Exercise description: Continue the study passage on post-mortem CT and recorded causes of death from its last sentence.

Cause of death as diagnosed by PMCT was compared with what was stated in the medical records. Analysis of any discrepancies between the two were scored according to the classification of Goldman et al. , later adapted by Battle et al. and Schwanda-Burger et al. [11, 12]. This discrepancy classification method was originally developed for ante-mortem clinical diagnosis and post-mortem autopsy comparisons (Table 1). For this study, discrepancies were scored independently by three individuals: two radiologists (RR and LB) and one forensic physician (WD). In case of differences, a consensus was met after discussion.
During the four-year study period, 730 bodies were donated to our anatomy department (Fig. 2). Ninety-three out of the 274 scanned donors had given consent for the retrieval of their medical records, of which 79 GP’s responded to the request. In total 31 men and 48 women were included with an average age of 72.8 years (range 36–99 years, SD 10.1). Median time between death and arrival at the anatomy department and PMCT was 27 h (range 4–72 h, SD 17.2).
According to the medical records provided by the GP’s, 50 cases (63.3%) received no specific last phase of life treatment, 13 cases (17.3%) died in the course of palliative care and 16 died a non-natural death including 15 cases of euthanasia (20%), and a single case of suicide (1.3%). Recorded causes of death, including grounds for palliative care or euthanasia, were mostly cancer (n = 48, 60.8%). Other causes were cardiovascular diseases (n = 11, 13.9%), organ failure (n = 7, 8.9%), infections (n = 3, 3.8%), or other/unknown (n = 4, 5.1%) (Fig. 3).
Post-mortem computed tomography
Signs of palliative care of euthanasia are non-existent on PMCT and were thus not found in any of the concerning cases, nor were there signs of suicide. In 49 (62%) cases, cancer was diagnosed, in 10 (12.7%) cases severe cardiovascular diseases, in 8 (10.1%) cases signs of terminal organ failure (e.g. COPD), in 5 (6.3%) cases signs of infection (pneumonia), 2 (2.5%) other causes, and in 7 (8.9%) cases no (underlying) radiological diagnosis of the cause of death could be established (Fig. 3). Assessments on cause of death on PMCT did not alter after medical information was given to the radiologist.

Exercise data:
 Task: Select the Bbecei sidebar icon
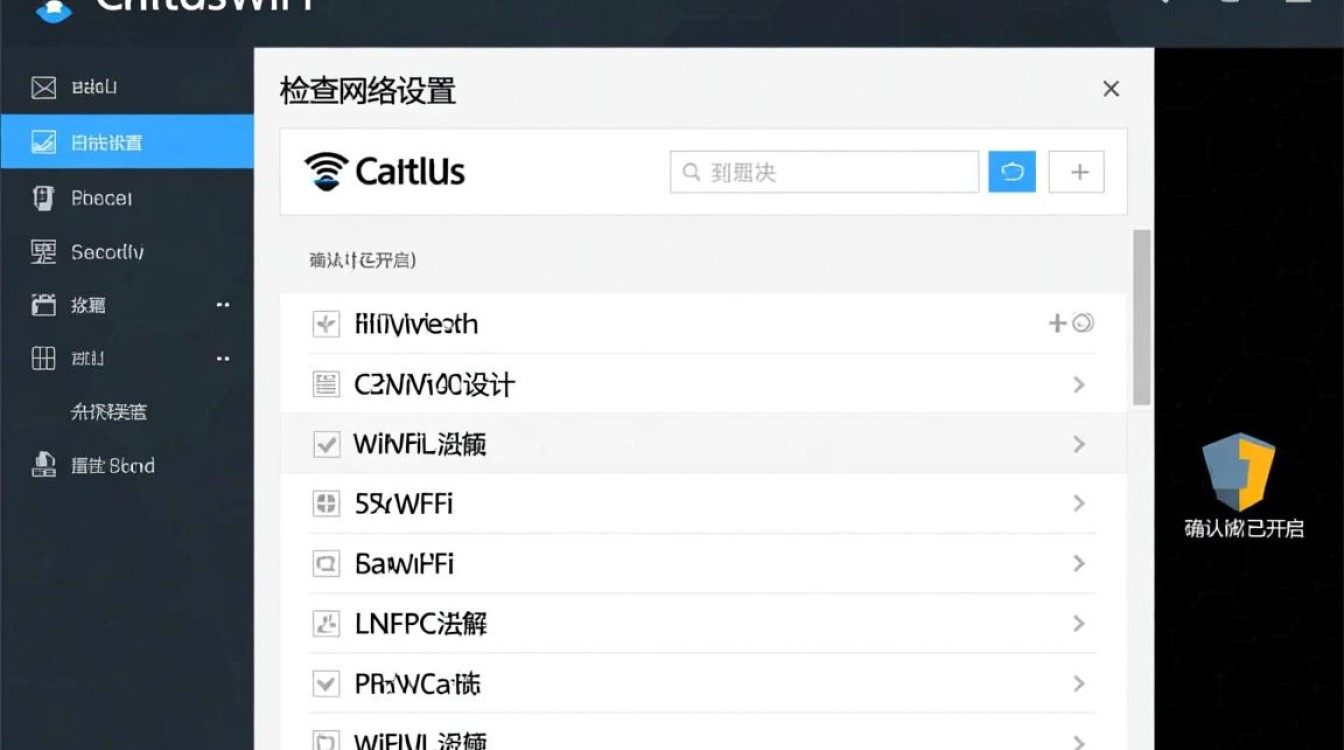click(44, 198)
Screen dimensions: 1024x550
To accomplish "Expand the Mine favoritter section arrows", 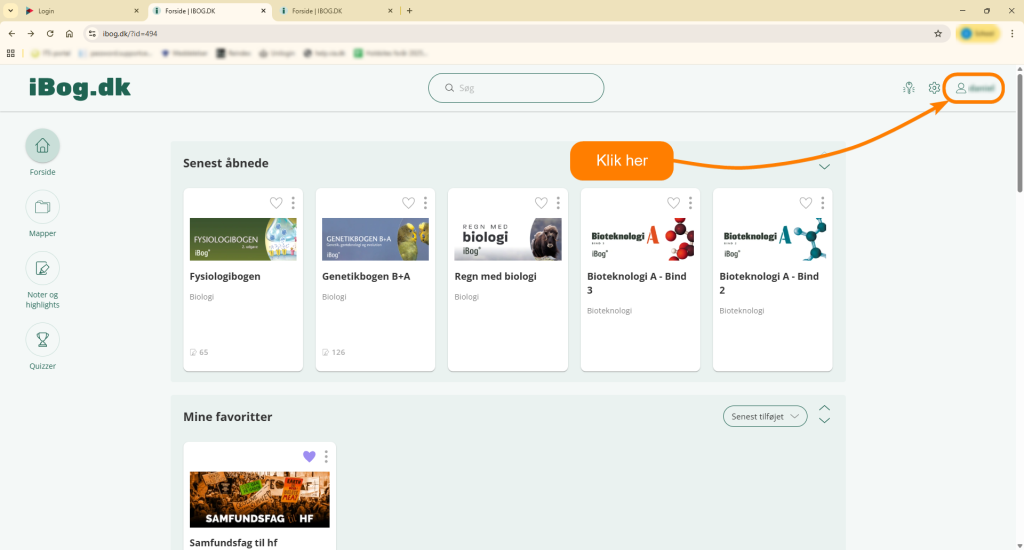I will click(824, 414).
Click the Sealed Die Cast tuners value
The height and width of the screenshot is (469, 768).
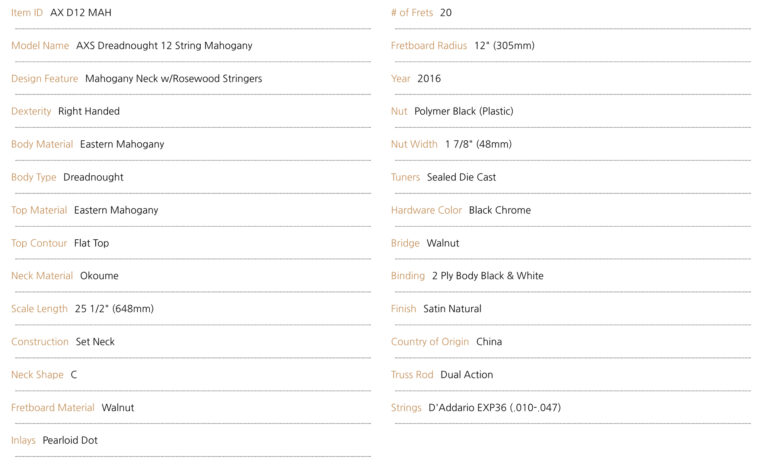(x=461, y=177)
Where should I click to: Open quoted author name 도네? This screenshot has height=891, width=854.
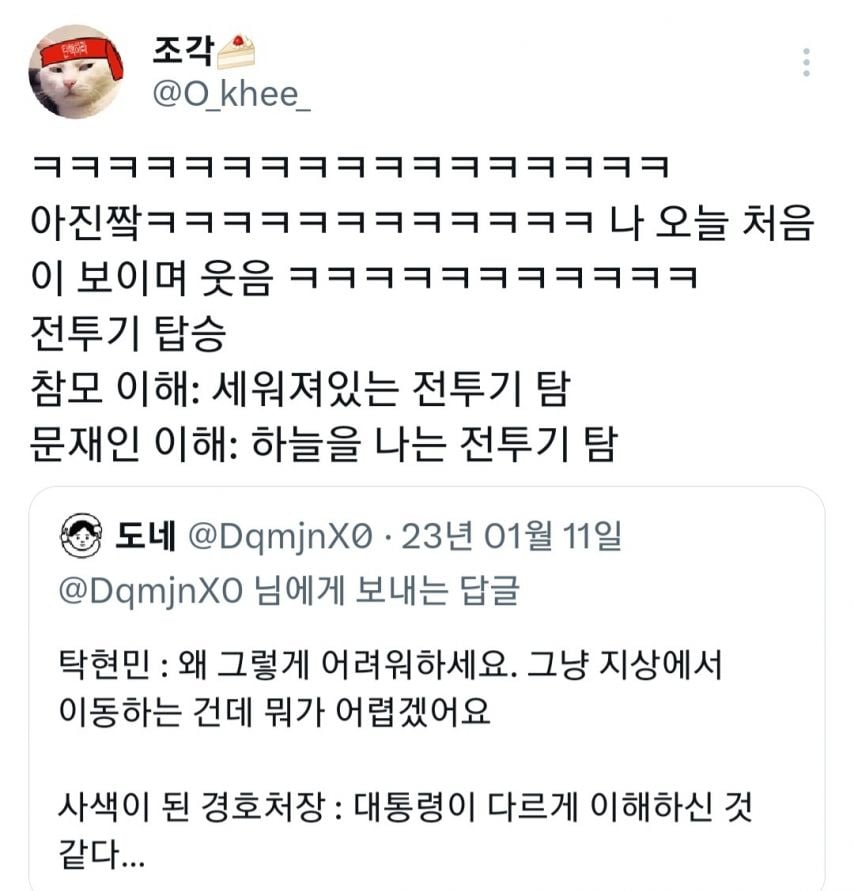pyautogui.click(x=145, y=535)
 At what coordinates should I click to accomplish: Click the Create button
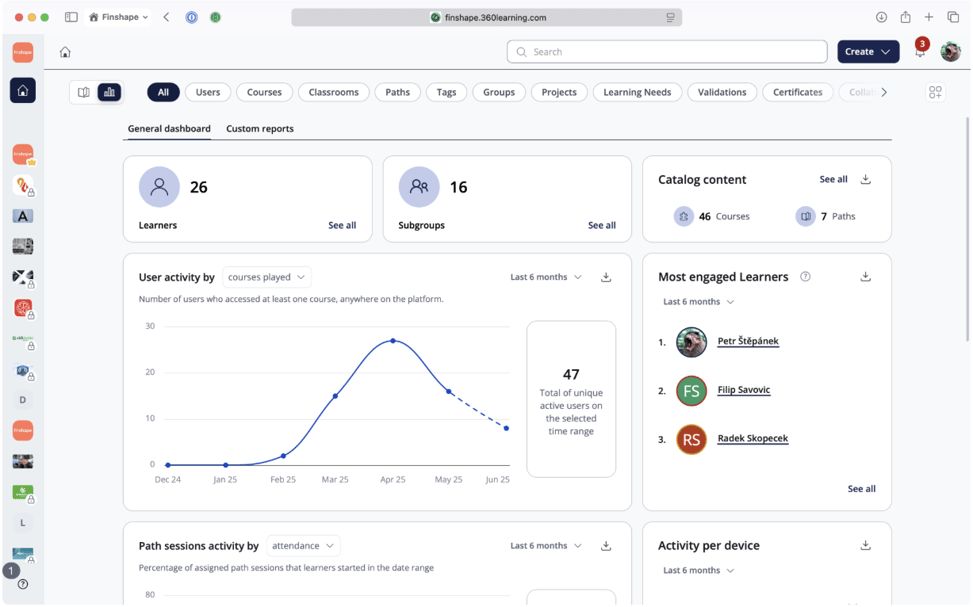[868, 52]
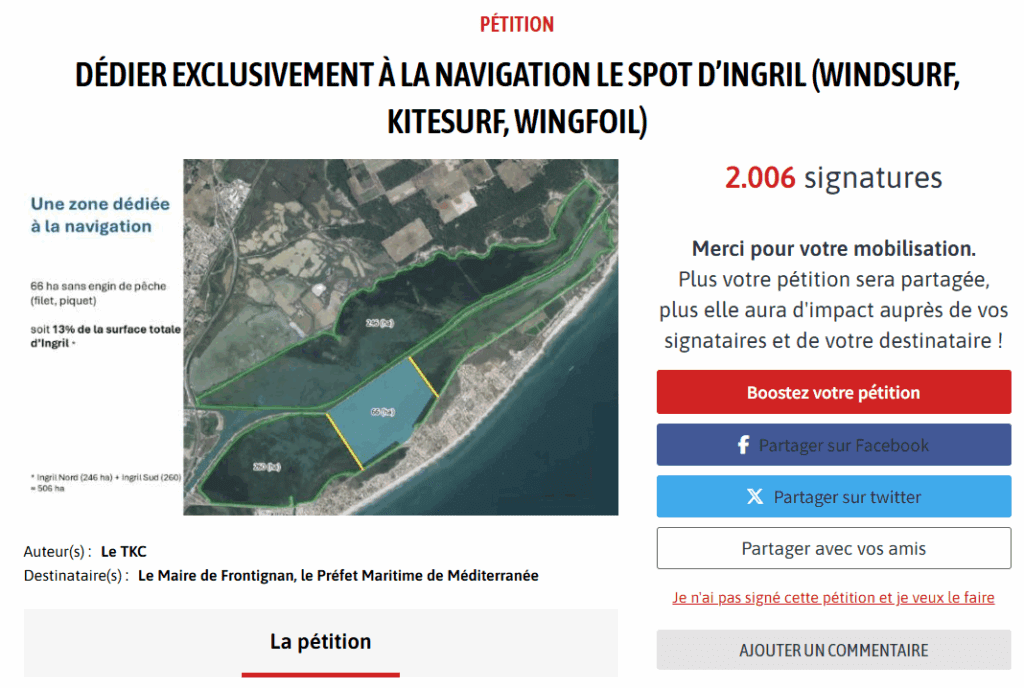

Exercise response:
PMCT comparison with medical records
Added value of PMCT to GP records was found in 12 (15.2%) cases, consisting of 11 major discrepancies with relevance to survival (class I discrepancies) (Table 2) and 1 major discrepancy without influence to survival (class II discrepancy) (Fig. 5). Two of these class I discrepancies were subjects who died after palliative care. PMCT was also of additional value for a single case of undiagnosed and untreated osteomyelitis (minor discrepancy; classification score III). Sixteen cases (20.3%) were scored as non-classifiable (classification VI) because PMCT was unable to identify the cause of death or underlying disease, including the single suicide case. For the remaining 50 cases (63.3%), there was no discrepancy between clinical diagnosis and PMCT findings (classification score V). Discussion between the different observers was needed in 10 out of the 79 cases to reach consensus on the allocated discrepancy scores.
Our results indicate that in the majority of cases PMCT does not provide additional information regarding the cause of death. However, in 11 out of 79 cases (13.9%), a major discrepancy was noted in diagnosis between GP documents and PMCT results, which would have required treatment and could have possibly prolonged survival. These finding imply that PMCT, though as a single modality is known to be an unreliable reference standard for cause of death determination [13, 14], does seem to be a reliable method for identification of additional information regarding the cause of death and underlying diseases in a GP’s practice population. Especially, since autopsy is generally uncommon in this group. Autopsy, as noted in the introduction, is the reference standard for cause of death determination and self-control of medicine . When performed in an experienced setting and without histological examination, autopsy is a relatively quick procedure which should be always pursued if there is a question related to the cause of death. However, autopsy in general has become less common over the last decades due to, among others, its invasive character. There has been a decrease of 0.7% per year for in-hospital deaths in the Netherlands between 1977 and 2011 . It has been postulated that this decrease in post-mortem examinations might cause for important complications and disorders to be missed. Consequently, this causes a decrease in accurate statistics and health care quality control [3, 16, 17].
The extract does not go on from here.